* BEGIN PROVIDED MATERIAL *

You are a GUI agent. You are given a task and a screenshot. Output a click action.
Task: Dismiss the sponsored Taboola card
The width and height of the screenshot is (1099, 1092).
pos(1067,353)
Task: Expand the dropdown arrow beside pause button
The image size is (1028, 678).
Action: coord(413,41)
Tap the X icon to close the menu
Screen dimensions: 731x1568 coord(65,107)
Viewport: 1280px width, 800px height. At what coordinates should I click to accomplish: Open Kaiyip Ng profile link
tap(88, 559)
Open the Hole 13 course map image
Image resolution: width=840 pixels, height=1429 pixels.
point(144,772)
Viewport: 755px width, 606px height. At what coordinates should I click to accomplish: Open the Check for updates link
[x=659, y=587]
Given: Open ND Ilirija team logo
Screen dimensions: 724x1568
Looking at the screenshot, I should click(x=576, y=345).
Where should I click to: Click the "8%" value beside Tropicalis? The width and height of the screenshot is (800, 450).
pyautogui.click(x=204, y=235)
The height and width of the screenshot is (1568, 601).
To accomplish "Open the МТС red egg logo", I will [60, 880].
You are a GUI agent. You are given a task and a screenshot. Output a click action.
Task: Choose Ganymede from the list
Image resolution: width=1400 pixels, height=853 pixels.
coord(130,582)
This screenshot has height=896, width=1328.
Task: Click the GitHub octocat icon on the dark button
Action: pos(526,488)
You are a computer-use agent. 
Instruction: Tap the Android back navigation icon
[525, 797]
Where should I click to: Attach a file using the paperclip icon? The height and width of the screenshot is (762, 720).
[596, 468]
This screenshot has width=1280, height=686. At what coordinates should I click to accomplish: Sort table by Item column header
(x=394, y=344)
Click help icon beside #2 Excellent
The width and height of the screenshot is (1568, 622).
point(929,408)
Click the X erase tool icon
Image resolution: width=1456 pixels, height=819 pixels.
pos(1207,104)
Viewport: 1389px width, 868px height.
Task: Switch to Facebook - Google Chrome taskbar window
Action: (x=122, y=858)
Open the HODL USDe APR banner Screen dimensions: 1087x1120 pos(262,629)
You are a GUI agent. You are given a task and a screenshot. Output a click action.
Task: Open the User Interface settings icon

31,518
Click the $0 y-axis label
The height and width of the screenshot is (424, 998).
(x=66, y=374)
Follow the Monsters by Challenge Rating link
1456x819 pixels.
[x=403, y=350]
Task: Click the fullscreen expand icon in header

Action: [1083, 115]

* END PROVIDED MATERIAL *

■ **REQUIREMENTS**
Copy out everything in the data above from the line containing "Task: Click the fullscreen" down to the final line, keeping each line identical.

■ **TASK ANSWER**
Task: Click the fullscreen expand icon in header

Action: [1083, 115]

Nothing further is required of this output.